Last but not least, what do you tell us about his "alter ego" (both experienced Tuscans, often in service of Scaroni both in XDS Astana and in the National team, but still able to take personal satisfaction) Diego Ulissi?
«Eighth in Cosenza, third in Chiavari when he received the okay from the sports directors and from Scaroni, he is an absolute point of reference for us who retains intact the spirit of victory.»
On the subject of crashes, finally, in our BlaBlaBike podcast after the Bulgarian start of the Giro you had emphasized the importance of better preventive communication between organizers and teams to avoid reckless finales: what do you think of the events in Milan, with Vingegaard as the spokesperson of the group obtaining the neutralization of times 16 km from the finish?

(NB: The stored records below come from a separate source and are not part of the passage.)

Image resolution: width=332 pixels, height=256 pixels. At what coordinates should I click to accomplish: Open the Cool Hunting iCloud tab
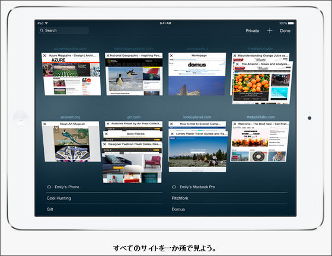(104, 199)
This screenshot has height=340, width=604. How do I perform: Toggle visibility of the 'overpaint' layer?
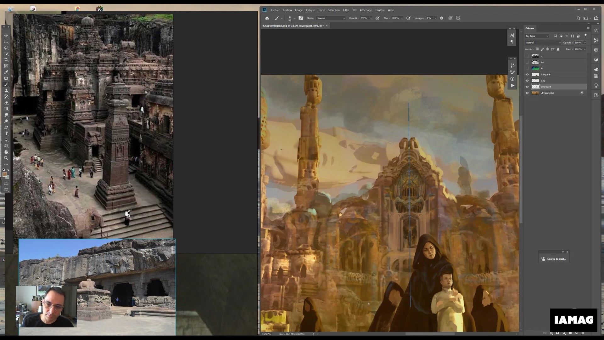(527, 87)
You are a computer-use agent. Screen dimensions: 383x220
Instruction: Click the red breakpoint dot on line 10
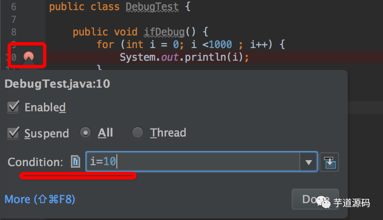click(29, 56)
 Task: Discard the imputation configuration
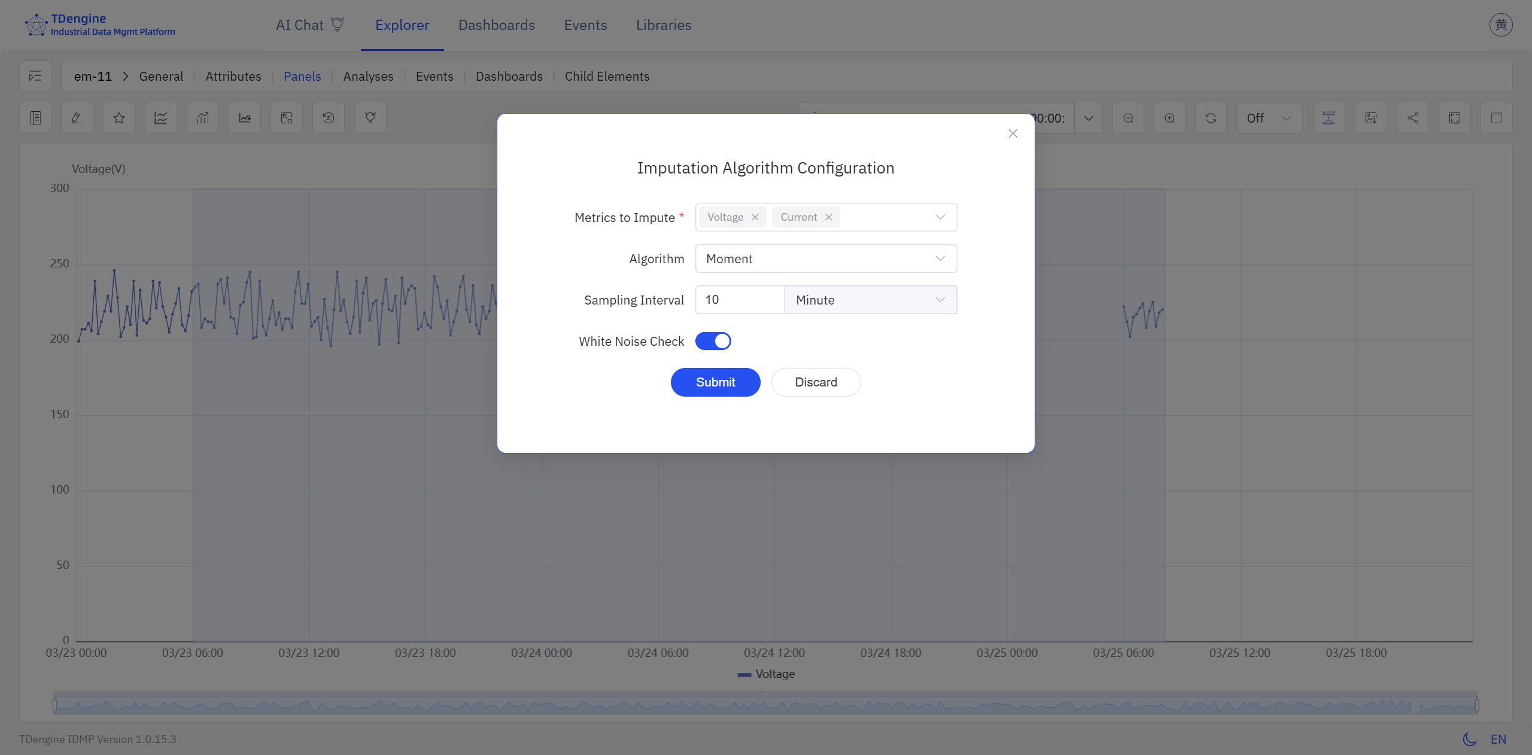816,382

«I reiterate: prevent! Weather and routes are known today in advance, legitimate complaints can and must be raised the day before. Don't start "negotiating" in the middle of the race once you've entered the circuit, unless there are absurd and unforeseen dangers. Scenes and decisions like that are a damage to the image of cycling and those who follow it with passion. There must be more effective communication, you have to know how to speak in advance.»
Let's conclude by looking ahead to the next major objective: what should we expect from you at the Tour?
«Compared to the Giro, at the Tour stages tend to respect the script more. So we'll be a bit less focused on "mixed" riders and will work more on "specialized" characteristics. We'll have a general classification man in the top-10 like Tejada and in the sprint we'll count on Kanter with Teunissen. We'll decide the final lineup in the coming hours.»